* **Exercise instructions**
Begin your transcription at the line containing "Instruction: Select the" and continue it, word for word, to the final line below. Include only those lines and skip the pictures.
+++ Information provided
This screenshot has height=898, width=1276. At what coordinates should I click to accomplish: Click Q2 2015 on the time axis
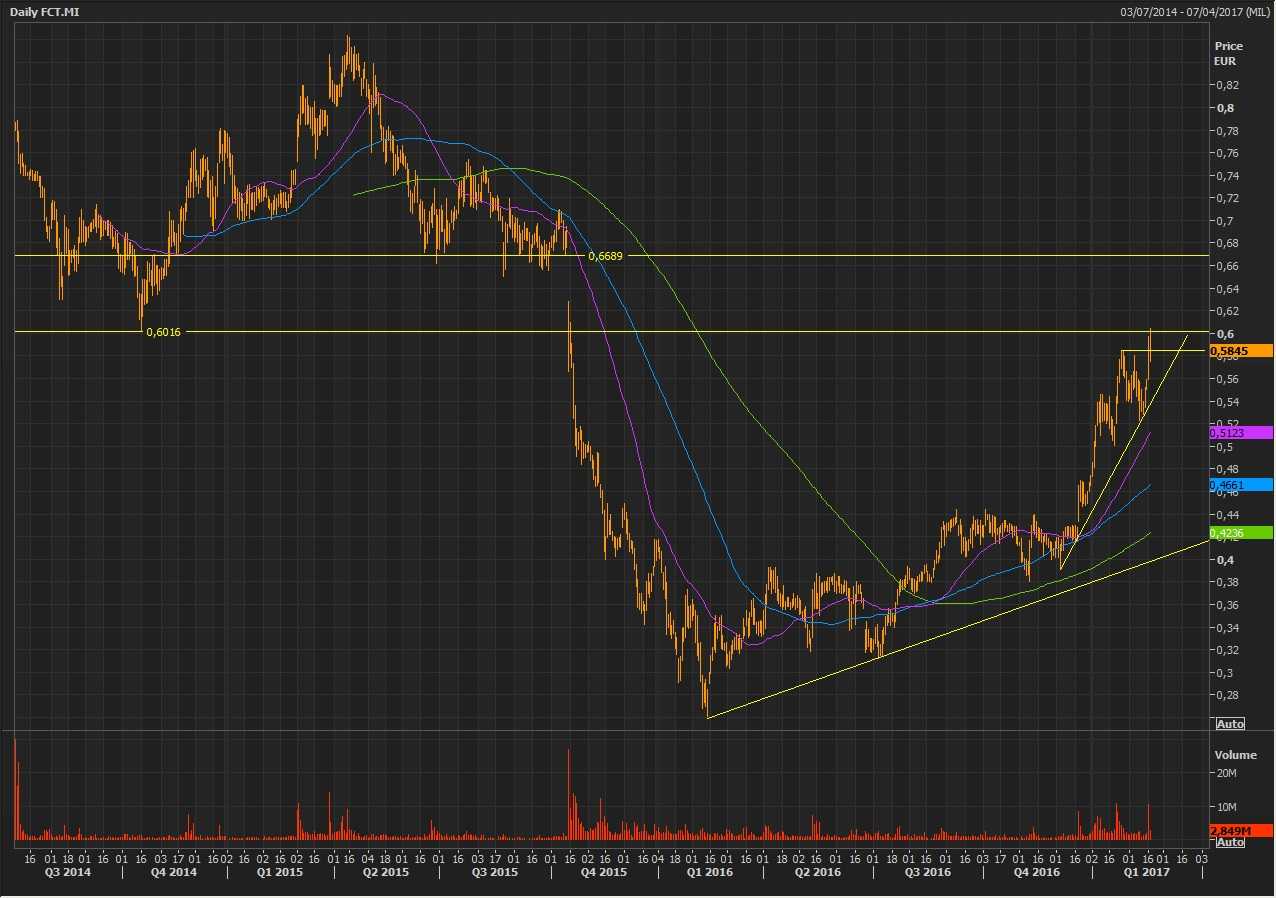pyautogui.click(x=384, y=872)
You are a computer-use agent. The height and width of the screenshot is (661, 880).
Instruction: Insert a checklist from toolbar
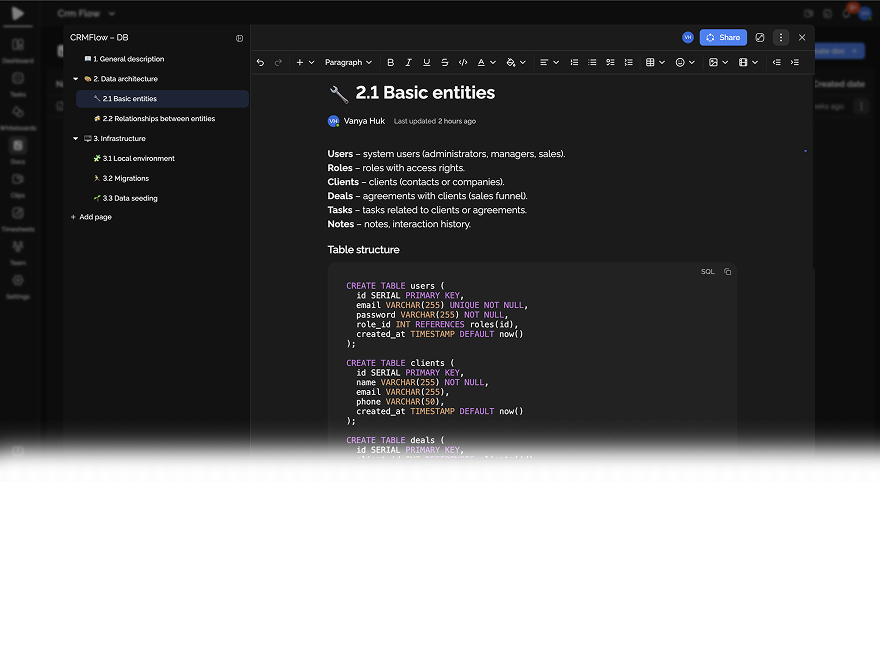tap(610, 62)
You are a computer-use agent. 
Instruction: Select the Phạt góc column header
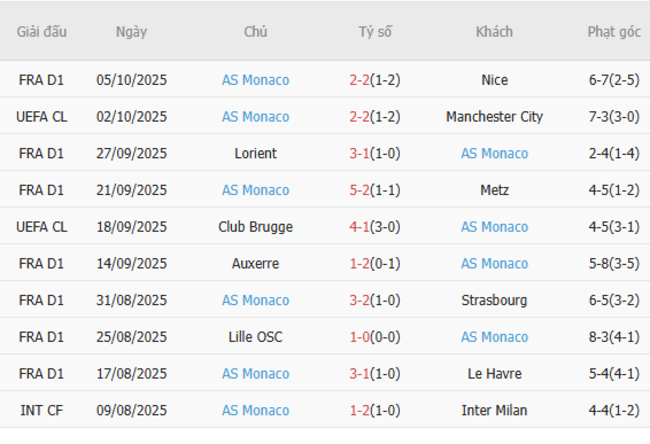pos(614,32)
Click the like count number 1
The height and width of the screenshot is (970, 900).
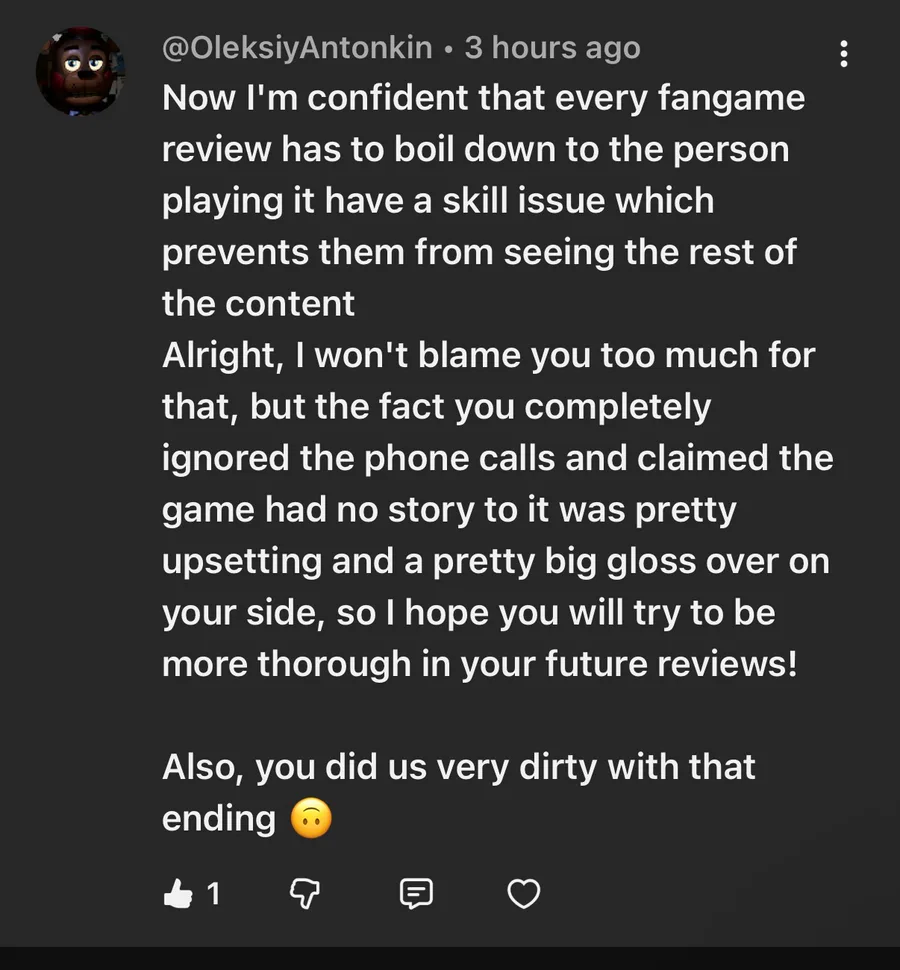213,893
++++++
* **Finished exercise**
Instruction: Select the Phạt góc column header
pos(614,32)
Click the like count number 1
The height and width of the screenshot is (970, 900).
213,893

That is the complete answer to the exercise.